With the Australian Government now pushing for the same kind of arrangements that the French Government earlier this month sought out, it could well be the end of the free search for Google very soon.

If enough countries now begin to follow suit and start asking Google, which exercises a lot of dominance over the entire internet search space, to pay for news content then they would have no choice other than to comply. And this may just not be restricted to news content alone. As Google search result page completely survives on the content scraped from various websites, publishers of those websites may also start pushing Google for the revenue sharing arrangement.

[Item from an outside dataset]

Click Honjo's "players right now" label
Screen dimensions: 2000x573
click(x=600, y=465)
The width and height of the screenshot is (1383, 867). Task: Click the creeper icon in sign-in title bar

Most news Publishers are now completely convinced that Google isn’t being fair. They want Google to set up a level playing field as the Google search result page shows only snippets of news and articles publishers on various websites. Hence, any revenue generated from the search result page must be shared with the news publishers as well.

In the fiscal year 2019, Google made $98.11 billion in revenue from Google search and other advertisements alone which is in stark contrast to the $21.54 billion it made from Google Network Members’ properties advertisements – the amount being shared with publishers.

However, if Google agrees to comply in Australia and France, then that will attract the eyeballs of publishers in other countries as well. Those publishers will not leave any stone unturned, including involving the government, to have a similar arrangement for their niche as well.

Now in such a scenario, Google can’t ask everyone who seeks for the entire ‘fair pay’ arrangement to opt-out of their search facility. If Google did so, that would lead to a big media blackout throughout their search engine which will ultimately end up harming their revenues itself.

Undoubtedly, it’s little too early to be conclusive. It will be interesting to observe on whose favour will the scales tip over to – will it be the publishers or the tech giants.